Re: Battery Monitors and Shunt's

If I move one of my charging source shunt's and parallel that sources output directly to the Inverter inputs will my total show more or less going into the batteries and stored ?? Is any shunt is a resistor ??

vtmaps

Re: Battery Monitors and Shunt's

Blackcherry04 wrote: »

The BCF compensates for recharging inefficiency from gassing and heating losses
<snip>
The default setting is 94%, meaning 94% of the charging current is being used for
recharging and 6% is lost.

Trimetric also uses 94% as the default.

The problem is that the BCF varies with the SOC... it is well understood that a battery charges more efficiently in bulk (no gassing) than in absorb or equalization. A more sophisticated monitor would start out at a higher BCF and adjust downwards as the battery SOC rises. The BCF should be 0% when the SOC is 100%.

If you take a discharged battery and hook it up to a charger set to only float, most battery monitors will count the amphours and ultimately show that the battery is 100% (it might take days). Of course, the battery is not fully charged despite what the monitor shows.

--vtMaps

Blackcherry04

Re: Battery Monitors and Shunt's

vtmaps wrote: »

Trimetric also uses 94% as the default.

The problem is that the BCF varies with the SOC... it is well understood that a battery charges more efficiently in bulk (no gassing) than in absorb or equalization.

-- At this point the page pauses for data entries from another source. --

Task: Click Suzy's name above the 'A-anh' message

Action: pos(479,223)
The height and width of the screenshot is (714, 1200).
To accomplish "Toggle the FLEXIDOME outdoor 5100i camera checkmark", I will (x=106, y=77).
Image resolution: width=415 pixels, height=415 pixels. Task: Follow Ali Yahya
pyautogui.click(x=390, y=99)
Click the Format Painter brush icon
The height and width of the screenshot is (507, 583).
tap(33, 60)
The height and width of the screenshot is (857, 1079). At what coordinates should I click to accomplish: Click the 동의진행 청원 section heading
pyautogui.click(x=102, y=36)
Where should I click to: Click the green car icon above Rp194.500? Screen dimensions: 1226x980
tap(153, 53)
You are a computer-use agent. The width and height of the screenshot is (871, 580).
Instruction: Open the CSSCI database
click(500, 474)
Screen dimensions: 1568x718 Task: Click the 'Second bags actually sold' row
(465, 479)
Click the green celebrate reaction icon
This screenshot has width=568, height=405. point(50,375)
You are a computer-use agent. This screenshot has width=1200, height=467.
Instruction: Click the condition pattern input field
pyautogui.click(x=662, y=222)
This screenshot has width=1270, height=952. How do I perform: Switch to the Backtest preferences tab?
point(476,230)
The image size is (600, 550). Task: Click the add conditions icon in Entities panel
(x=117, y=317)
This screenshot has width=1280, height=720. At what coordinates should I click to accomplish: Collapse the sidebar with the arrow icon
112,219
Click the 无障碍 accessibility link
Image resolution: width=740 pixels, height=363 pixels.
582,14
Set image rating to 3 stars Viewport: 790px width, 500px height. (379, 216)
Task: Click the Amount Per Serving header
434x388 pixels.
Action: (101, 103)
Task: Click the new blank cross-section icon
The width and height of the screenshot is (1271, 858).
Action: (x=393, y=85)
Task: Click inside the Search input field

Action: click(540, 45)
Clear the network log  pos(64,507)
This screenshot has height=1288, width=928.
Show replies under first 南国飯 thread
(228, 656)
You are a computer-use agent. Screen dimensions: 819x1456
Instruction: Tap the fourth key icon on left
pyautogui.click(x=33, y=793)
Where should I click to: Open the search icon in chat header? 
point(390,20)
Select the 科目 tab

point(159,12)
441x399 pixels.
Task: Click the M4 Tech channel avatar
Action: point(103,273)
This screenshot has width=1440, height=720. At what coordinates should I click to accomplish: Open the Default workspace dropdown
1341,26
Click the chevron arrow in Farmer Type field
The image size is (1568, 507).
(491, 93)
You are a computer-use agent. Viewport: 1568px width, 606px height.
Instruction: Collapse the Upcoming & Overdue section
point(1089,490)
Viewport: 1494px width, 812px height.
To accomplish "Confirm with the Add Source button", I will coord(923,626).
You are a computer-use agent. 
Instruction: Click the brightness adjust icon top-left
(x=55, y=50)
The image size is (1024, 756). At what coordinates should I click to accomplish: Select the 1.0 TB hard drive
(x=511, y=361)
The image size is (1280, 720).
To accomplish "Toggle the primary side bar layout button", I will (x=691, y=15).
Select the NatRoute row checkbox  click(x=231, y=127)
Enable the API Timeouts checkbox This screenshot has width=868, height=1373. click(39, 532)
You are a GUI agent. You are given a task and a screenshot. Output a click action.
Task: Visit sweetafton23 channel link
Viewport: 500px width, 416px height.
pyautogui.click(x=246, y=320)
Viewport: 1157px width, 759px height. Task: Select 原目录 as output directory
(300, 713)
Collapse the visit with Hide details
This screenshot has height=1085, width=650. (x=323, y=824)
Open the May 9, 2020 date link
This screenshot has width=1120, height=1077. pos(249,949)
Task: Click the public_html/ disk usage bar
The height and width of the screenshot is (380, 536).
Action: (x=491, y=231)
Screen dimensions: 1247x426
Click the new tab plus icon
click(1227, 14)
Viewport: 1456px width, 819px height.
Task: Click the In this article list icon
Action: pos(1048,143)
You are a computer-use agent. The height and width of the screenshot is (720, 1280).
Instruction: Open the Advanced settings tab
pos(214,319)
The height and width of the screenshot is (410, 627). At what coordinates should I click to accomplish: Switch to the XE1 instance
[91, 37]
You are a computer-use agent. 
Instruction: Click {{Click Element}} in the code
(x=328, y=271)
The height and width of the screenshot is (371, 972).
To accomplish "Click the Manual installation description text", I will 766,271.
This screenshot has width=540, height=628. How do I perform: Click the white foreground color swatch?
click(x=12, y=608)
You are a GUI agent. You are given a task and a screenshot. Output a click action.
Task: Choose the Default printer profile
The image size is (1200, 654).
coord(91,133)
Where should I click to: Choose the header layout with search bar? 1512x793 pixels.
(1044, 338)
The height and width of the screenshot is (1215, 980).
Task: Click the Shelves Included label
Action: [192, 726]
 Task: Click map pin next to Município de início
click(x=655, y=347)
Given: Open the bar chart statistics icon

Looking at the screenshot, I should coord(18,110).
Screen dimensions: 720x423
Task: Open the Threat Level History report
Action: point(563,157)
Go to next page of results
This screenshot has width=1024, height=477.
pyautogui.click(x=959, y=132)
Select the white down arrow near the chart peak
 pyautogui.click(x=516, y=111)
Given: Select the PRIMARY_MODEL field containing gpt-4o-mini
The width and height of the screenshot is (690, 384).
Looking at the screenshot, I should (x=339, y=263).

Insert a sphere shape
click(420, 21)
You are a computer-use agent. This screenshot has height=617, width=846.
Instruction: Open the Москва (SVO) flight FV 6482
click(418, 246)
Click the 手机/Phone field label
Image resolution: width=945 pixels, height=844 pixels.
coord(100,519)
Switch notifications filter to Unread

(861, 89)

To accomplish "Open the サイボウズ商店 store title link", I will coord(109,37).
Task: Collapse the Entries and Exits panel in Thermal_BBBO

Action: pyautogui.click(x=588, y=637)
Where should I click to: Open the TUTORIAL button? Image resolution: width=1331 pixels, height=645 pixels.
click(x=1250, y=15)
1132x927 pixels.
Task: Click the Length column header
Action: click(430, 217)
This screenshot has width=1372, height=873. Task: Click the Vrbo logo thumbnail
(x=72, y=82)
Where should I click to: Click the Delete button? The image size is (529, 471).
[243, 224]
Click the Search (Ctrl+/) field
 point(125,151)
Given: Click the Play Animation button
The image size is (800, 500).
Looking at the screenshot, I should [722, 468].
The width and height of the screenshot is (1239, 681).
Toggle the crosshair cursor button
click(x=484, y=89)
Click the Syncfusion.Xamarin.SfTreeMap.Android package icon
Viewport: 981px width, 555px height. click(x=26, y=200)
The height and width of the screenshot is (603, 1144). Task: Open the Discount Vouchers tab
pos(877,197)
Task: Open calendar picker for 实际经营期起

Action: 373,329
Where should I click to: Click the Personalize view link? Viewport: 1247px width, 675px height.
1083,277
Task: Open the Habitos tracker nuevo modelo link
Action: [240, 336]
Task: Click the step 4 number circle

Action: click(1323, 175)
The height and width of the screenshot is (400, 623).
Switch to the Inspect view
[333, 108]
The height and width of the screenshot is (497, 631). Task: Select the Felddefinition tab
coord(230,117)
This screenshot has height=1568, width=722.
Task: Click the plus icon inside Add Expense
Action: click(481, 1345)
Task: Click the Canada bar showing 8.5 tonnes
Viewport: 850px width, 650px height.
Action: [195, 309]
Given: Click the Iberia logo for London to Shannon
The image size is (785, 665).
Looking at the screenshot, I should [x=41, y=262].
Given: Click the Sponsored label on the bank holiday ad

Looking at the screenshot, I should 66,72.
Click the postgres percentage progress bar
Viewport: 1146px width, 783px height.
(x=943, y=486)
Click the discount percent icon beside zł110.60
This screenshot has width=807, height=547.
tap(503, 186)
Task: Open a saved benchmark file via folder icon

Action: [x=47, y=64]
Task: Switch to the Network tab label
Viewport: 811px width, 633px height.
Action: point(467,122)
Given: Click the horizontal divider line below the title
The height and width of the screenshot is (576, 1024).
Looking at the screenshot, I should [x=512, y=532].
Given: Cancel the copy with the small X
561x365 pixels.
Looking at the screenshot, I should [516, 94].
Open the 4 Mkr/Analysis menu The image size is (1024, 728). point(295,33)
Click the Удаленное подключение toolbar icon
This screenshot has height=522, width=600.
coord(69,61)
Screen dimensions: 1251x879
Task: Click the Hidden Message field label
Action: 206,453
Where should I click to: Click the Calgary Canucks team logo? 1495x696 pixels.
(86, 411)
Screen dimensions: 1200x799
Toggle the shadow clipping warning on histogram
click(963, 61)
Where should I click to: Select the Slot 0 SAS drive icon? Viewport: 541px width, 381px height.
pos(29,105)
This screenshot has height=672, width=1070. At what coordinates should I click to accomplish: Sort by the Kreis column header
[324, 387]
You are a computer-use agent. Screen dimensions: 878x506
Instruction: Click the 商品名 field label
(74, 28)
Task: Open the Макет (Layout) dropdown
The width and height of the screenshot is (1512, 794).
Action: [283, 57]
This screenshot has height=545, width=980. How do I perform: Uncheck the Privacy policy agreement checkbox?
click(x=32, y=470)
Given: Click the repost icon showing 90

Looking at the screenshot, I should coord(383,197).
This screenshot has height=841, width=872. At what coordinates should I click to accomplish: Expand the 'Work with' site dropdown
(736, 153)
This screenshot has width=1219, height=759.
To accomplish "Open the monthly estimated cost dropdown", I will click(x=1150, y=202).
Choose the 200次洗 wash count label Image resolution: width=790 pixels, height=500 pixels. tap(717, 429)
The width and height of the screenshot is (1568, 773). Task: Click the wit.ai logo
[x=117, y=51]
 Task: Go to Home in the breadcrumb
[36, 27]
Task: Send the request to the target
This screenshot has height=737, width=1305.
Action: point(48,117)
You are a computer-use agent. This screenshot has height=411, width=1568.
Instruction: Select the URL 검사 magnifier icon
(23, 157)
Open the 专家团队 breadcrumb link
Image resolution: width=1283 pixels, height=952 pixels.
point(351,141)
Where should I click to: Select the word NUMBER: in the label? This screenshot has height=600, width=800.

A more sophisticated monitor would start out at a higher BCF and adjust downwards as the battery SOC rises. The BCF should be 0% when the SOC is 100%.

If you take a discharged battery and hook it up to a charger set to only float, most battery monitors will count the amphours and ultimately show that the battery is 100% (it might take days). Of course, the battery is not fully charged despite what the monitor shows.

--vtMaps

Yeah, your right , there lots of variables, thats why I am always suspicious about any data i see on them. It's hard beat a hydrometer and a DVM. The temperature here has changed about 15° drop and everything has changed.

zoneblue

Re: Battery Monitors and Shunt's

There are probably 10s of thousand of thesis pages written on lead SOC modelling, with few real conclusions. And hence an 8bit micro, with 32K ram, having to deal with untold user and battery combinations, is never going to get better than a rough approximation.

As vt said, the coloumb efficiency varies with SOC, and this is taken into account by none of the retail monitors. So where in the charge stage you run it, compared to the"average" efficiency, will make the results vary.